Neose Technologies Inc., of Horsham, Pa., received a scheduled milestone payment from Novo Nordisk A/S, of Bagsvaerd, Denmark. The milestone was paid according to terms of a license agreement entered in November 2003 to use Neose's GlycoPEGylation technology to develop a next-generation version of a protein marketed by Novo Nordisk. Further details were not disclosed.
OSI Pharmaceuticals Inc., of Melville, N.Y., said its diabetes and obesity business unit, Oxford, UK-based (OSI) Prosidion, entered a worldwide nonexclusive license agreement under its dipeptidyl peptidase IV patent portfolio covering the use of DP-IV inhibitors for the treatment of Type II diabetes and related indications. The license, granted to a major pharmaceutical company, includes undisclosed up-front, milestone and royalty payments. OSI Prosidion said it expects to grant additional nonexclusive licenses in the future.

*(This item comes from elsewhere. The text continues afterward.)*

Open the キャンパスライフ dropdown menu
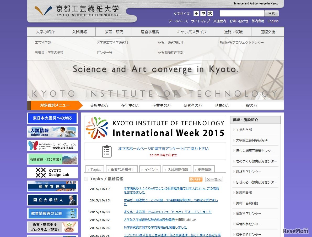 click(x=191, y=31)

OxiGene Inc., of Waltham, Mass., said Combretastatin A4 Prodrug, its lead vascular-targeting agent, indicated both antitumor activity and no unexpected toxicity so far in the Phase Ib portion of a Phase Ib/II combination trial in patients with advanced cancer. The data were presented at the 2005 American Society of Clinical Oncology annual meeting in Orlando, Fla.

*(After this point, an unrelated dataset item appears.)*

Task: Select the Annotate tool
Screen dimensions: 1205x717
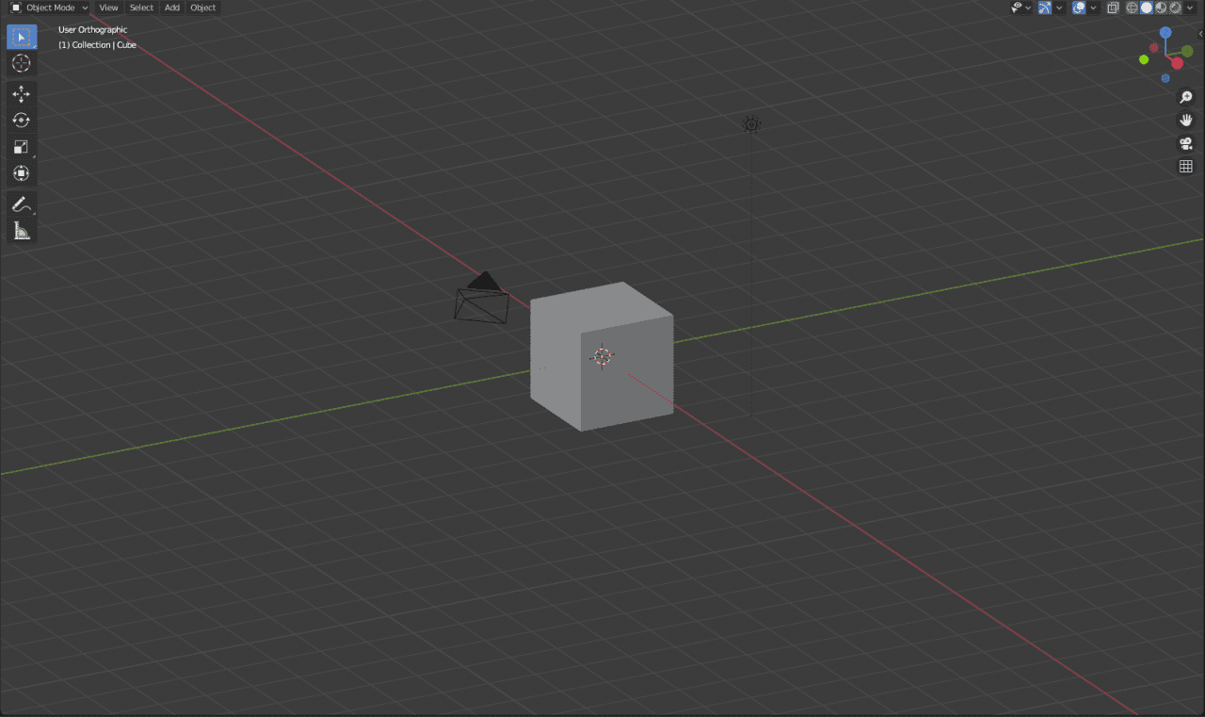Action: (x=21, y=204)
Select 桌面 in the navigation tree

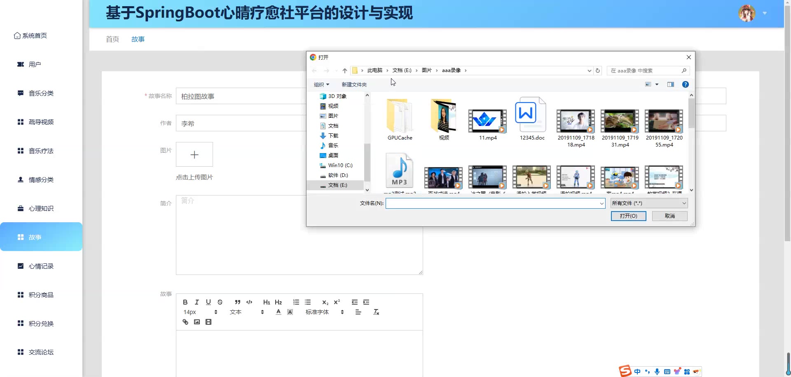333,156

Pharmacyclics Inc., of Sunnyvale, Calif., said six patients with advanced refractory tumors achieved a partial response in a Phase I dose-escalation study of Xcytrin (motexafin gadolinium) injection used in combination with Taxotere (docetaxel). The ongoing study has enrolled 13 patients with metastatic cancer of the lung, ovary, prostate and breast. Interim data from a Phase II trial indicate Xcytrin is active in patients with advanced, recurrent renal-cell carcinoma. Data from both trials are being presented at the 2005 American Society of Clinical Oncology annual meeting in Orlando, Fla.
Regeneron Pharmaceuticals Inc., of Tarrytown, N.Y., initiated, along with partner Sanofi-Aventis Group, of Paris, a safety and tolerability study of the vascular endothelial growth factor (VEGF) Trap in combination with oxaliplatin/5-fluorouracil/leucovorin in patients with advanced solid malignancies. As part of a series of single-agent and combination trials of the VEGF Trap, the study will assess the pharmacokinetics of escalating doses delivered intravenously. Investigators also will measure objective response rate, duration of response and time to tumor progression.

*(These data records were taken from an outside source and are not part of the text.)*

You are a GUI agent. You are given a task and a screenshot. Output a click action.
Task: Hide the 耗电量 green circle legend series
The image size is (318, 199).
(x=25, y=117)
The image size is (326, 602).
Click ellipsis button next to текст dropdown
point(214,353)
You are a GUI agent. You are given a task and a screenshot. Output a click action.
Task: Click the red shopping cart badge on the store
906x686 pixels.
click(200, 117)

Telik Inc., of Palo Alto, Calif., reported positive interim data from a multicenter Phase I/IIa trial evaluating Telcyta (TLK286) in combination with carboplatin and paclitaxel in the first-line treatment of advanced non-small-cell lung cancer at the American Society of Clinical Oncology's annual meeting. In the trial, researchers observed a 62 percent objective response rate and a 92 percent disease stabilization rate in the evaluable patients. The trial evaluated four doses of Telcyta at 400-, 500-, 750- and 1,000-mg/m2, along with standard doses of carboplatin and paclitaxel, administered every three weeks.
V.I. Technologies Inc., of Watertown, Mass., filed a shelf registration statement to offer and sell up to $50 million of equity securities. Proceeds would be used to fund the company's internal discovery and development programs, including the clinical development of its HIV candidate PA-457, and for other general corporate purposes.
Xenomics Inc., of New York, executed a contract with Eastern Virginia Medical School in Norfolk to begin human trials of the company's diagnostic DNA technology for the creation of safe and noninvasive prenatal tests for a range of genetic abnormalities, such as Down's syndrome. The agreement calls for a collaborative study investigating the ability of Xenomics' Transrenal-DNA to detect a number of fetal genetic problems through analysis of urine samples from pregnant women. Xenomics also recently announced a research agreement with North Shore-Long Island Jewish Health System to conduct clinical trials to detect Down syndrome in unborn children using maternal urine samples.